Guardian Angels Visit River Bend To Promote Vigilante Justice, Despite Wishes Of Neighborhood, Police
An article on the Des Moines Register website outlined a visit this weekend by Guardian Angels founder Curtis Sliwa. Silwa formed the nonprofit Guardian Angels in 1979 to help safeguard New York City’s streets and subways.
During this weekend’s visit to Iowa, he announced that his organization has been approached about organizing patrols of trained volunteers through Des Moines’ River Bend neighborhood.
A band of Guardian Angels spent Saturday handing out fliers north of downtown Des Moines and urging people to visit www.guardianangels.org for more information.
“We’ve got a lot of educating to do, but I think we can help this community,” Sliwa said. “I think people want to improve, not move.”
According to the Register, River Bend, the city’s 28th-largest neighborhood, ranked fifth in June for most offenses reported to police. Sliwa’s news conference Saturday took place near the block where 35-year-old Michael Collins of suburban Ankeny was shot and killed last month, reportedly while trying to purchase crack cocaine.
Unlike typical neighborhood watch programs, Guardian Angels volunteers are taught to break up confrontations and detain bad guys if necessary.
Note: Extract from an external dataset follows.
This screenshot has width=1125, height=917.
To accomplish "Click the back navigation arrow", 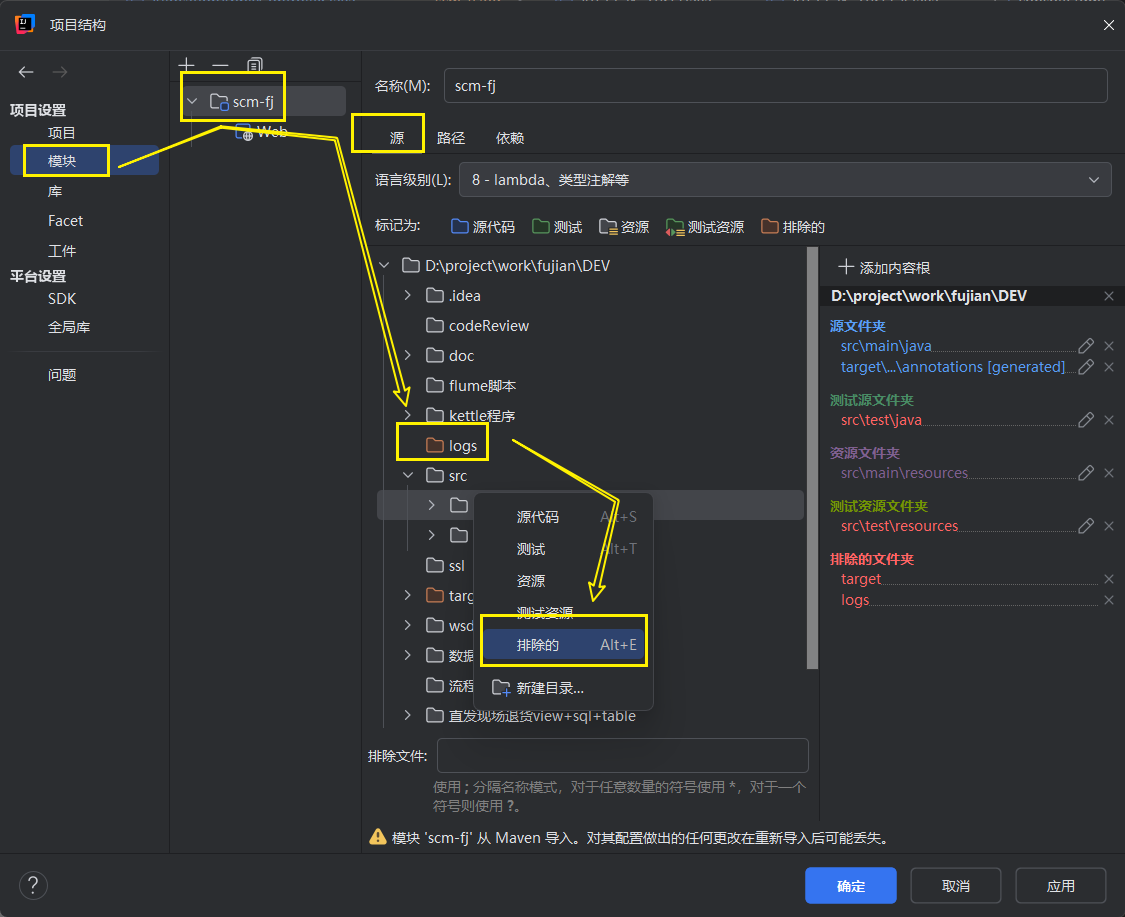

“We get physical,” Sliwa said. “That’s the difference.”
Such involvement in crimefighting is not always welcome by police. Sliwa said Des Moines authorities have told him that the Guardian Angels are welcome if that’s what the neighborhood wants.
Officially, it probably isn’t, said Roger Thompson, a board member of the River Bend Neighborhood Association. Neighborhood leaders would prefer to give Des Moines police more time to deal with the crime problems. A new ordinance allowing city leaders to crack down on crime-ridden rental properties is expected to kick in next month.
“I really don’t believe there’s enough of a problem to justify” a group like the Guardian Angels, Thompson said. “I really don’t believe it will go anywhere.”